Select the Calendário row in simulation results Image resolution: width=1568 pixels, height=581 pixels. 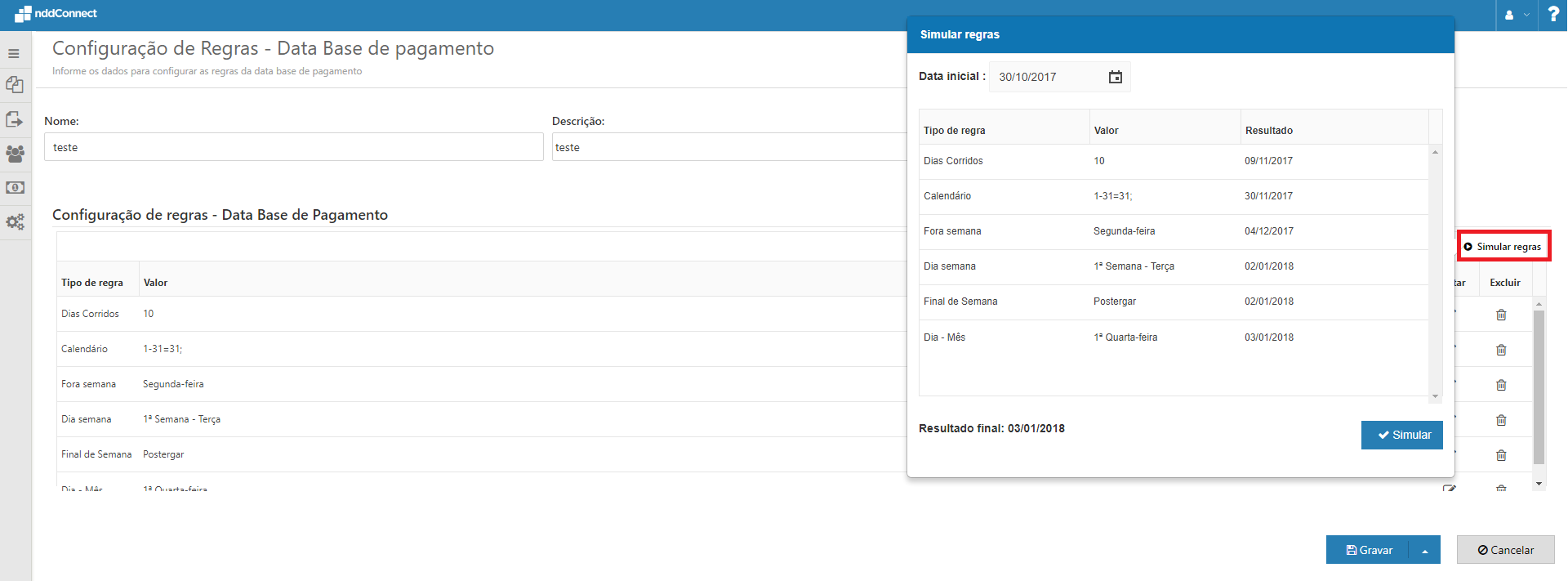coord(1173,196)
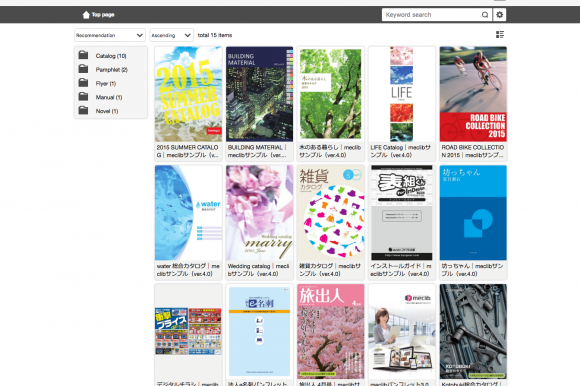Image resolution: width=580 pixels, height=386 pixels.
Task: Open the Top page link
Action: click(x=103, y=15)
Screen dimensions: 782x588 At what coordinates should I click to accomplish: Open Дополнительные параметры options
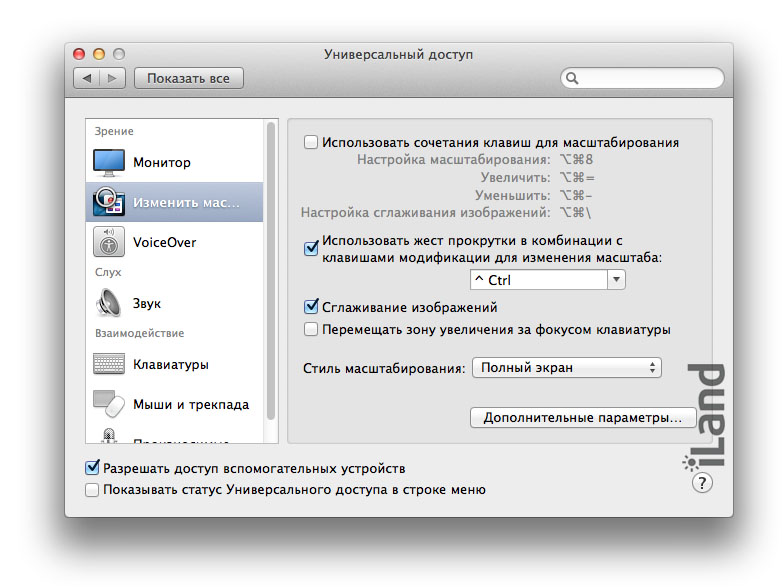(583, 417)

* What is needed
Write out exactly, and nothing more than, the lines of the entries above from the line containing "Screen dimensions: 782x588" through the final line; omit any pictures.

* Written answer
Screen dimensions: 782x588 At what coordinates should I click to accomplish: Open Дополнительные параметры options
(583, 417)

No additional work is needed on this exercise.